Data exploration and visualization

Method development is needed into data exploration and visualization of the generated materials data. This is a new and exciting field of multidisciplinary research where data science meets computational materials physics. Specific activities in this group include:

Theoretical Characterization of Point Defects in Silicon Carbide and Other Materials.

Systematic large-scale study that utilizes the automated workflows and open-data infrastructure in 5.3 to enumerate and theoretically characterize a wide range of point defect properties in SiC, and later extended to other materials. A PhD student supervised by Prof. Abrikosov and co-supervised by Dr. Armiento will be supported by the MCP to address the task.

Data driven materials design with special focus on double perovskites: high-throughput generation of magnetic data for a large set of double perovskites. Analysis and data mining using machine learning techniques. A Postdoc allocated at KTH (Prof. Delin) will be supported by the MCP to address the task and to ensure close collaboration with ML MCP.

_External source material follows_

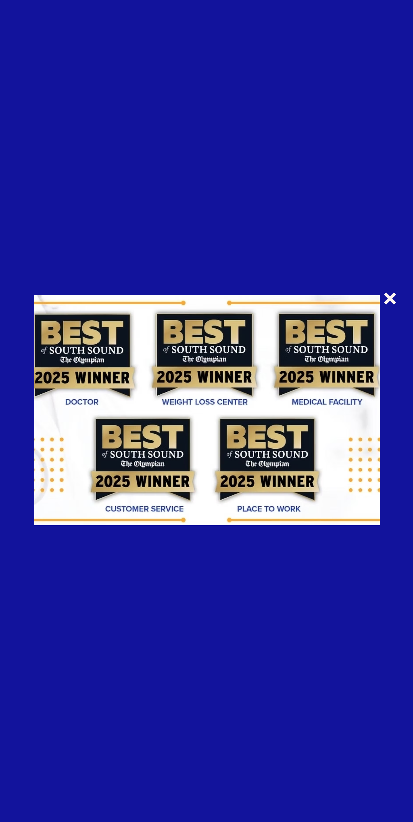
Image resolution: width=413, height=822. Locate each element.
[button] (390, 298)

Topological fingerprints for detailed visual exploration and generation of feature vectors for automatic learning methods (in collaboration with the visualization MCP): The search for novel materials involves large-scale simulations and experiments to discover possible new material configurations. To fully leverage the potential of the resulting data advanced data analysis methods are essential. This comprises the exploration of the physical properties of the selected material in detail but also to use the gained knowledge to improve the exploration of the large parameter space.

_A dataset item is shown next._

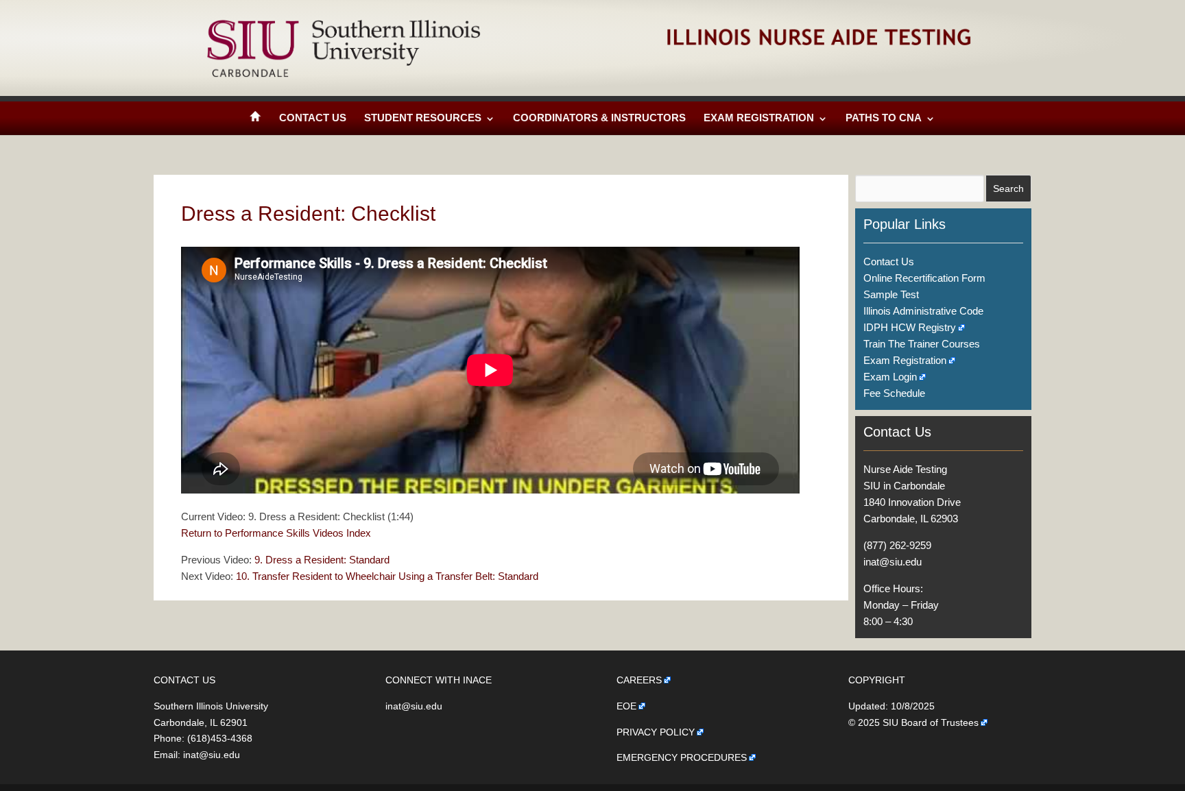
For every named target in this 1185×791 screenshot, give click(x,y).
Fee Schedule (894, 393)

Within this project we plan to exploit methods from topological data analysis (TDA) for this purpose. Topological data analysis provides a powerful concept in reducing data to its structural skeleton based on topological invariants. Such structures have been proven useful to guide visualizations in many applications. However, its special strength are quantitative stability measures of characteristic features. Topological barcodes summarize the topological invariants and their stability and can be interpreted as unique fingerprint of the data. As such they provide an unbiased and mathematically rigorous future vector for the generated fields and are well suited to serve as input for learning methods. Tracing the feature vectors across parameter spaces facilitates interactive visualization of relevant material properties to understand the system dynamics.

While TDA provides a large set of solid concepts for data analysis it specific use and integration depends strongly on the chosen application and the physical properties of interest. Within the DCMD- MCP we will build a topological framework specifically targeted towards the needs of electronic structures simulations. First experiments of applying topological invariants for the analysis of charge density distribution and chemical bonds between atoms have been very encouraging (see Figure). We will therefore focus on exploring the physical interpretation of the TDA applied to electronic density distributions in solids using extensive data collected in materials science data bases and generated in this MCP. We will investigate if the TDA is capable to accelerate applications of the machine learning for materials properties and derivation of materials categories from unsupervised analysis of correlated patterns: (in collaboration with the machine learning MCP). A Postdoc allocated at LiU (supervised by Dr. Armiento, Dr. Herman, Prof. Hotz and Prof. Abrikosov) will be supported by the MCP to address the task.

Fig: Results of topological data analysis of electronic density of FeO2at ultra-high pressure. Calculations by Abrikosovet al., visualization by Hotzet al.